— Start Exercise materials —

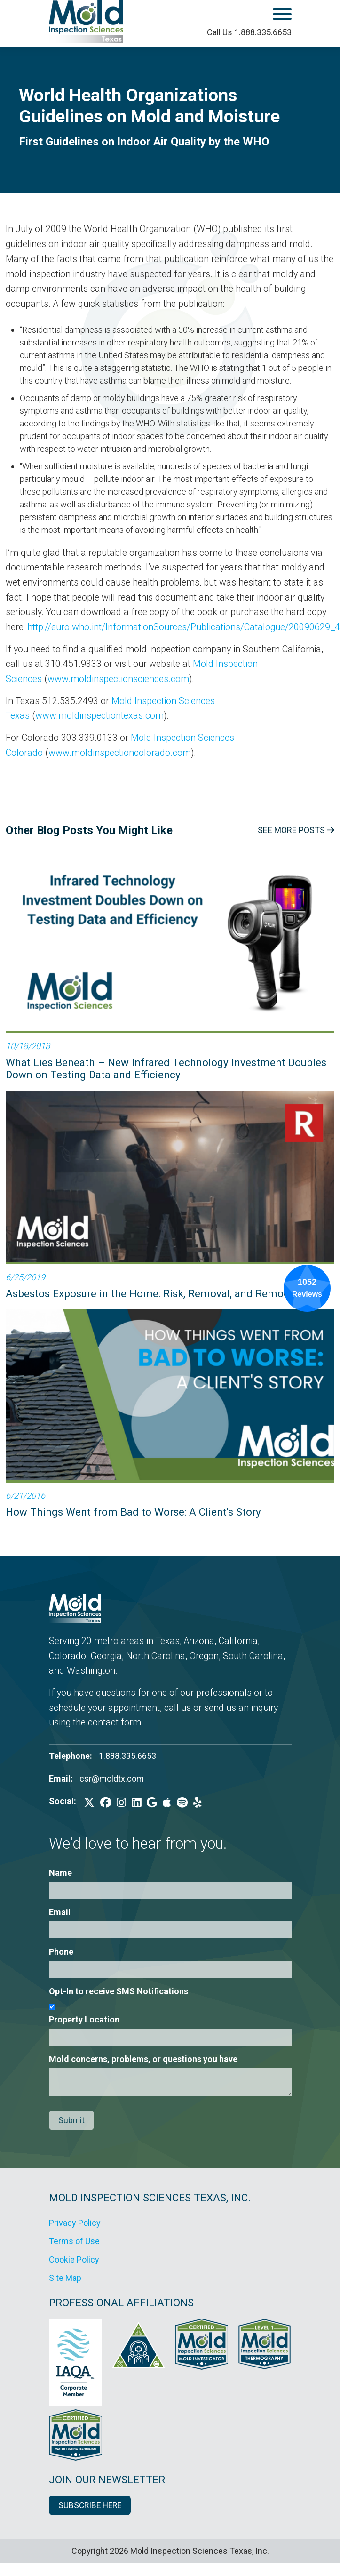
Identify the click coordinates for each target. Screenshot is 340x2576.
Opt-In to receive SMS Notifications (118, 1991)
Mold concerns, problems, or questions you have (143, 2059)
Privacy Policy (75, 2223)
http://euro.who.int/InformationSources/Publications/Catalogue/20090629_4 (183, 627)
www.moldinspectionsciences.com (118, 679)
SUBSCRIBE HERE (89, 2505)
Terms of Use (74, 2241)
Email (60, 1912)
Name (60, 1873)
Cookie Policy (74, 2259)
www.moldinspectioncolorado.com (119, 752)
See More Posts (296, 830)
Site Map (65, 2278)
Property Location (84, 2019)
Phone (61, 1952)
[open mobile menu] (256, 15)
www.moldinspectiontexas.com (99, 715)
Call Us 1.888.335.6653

— End Exercise materials —

#### [Exercise description]
Copy out the lines of the records exactly as they are, starting at the line that contains "Cookie Policy (74, 2259)" and ending at the last line of the records.

#### [Problem solution]
Cookie Policy (74, 2259)
www.moldinspectioncolorado.com (119, 752)
See More Posts (296, 830)
Site Map (65, 2278)
Property Location (84, 2019)
Phone (61, 1952)
[open mobile menu] (256, 15)
www.moldinspectiontexas.com (99, 715)
Call Us 1.888.335.6653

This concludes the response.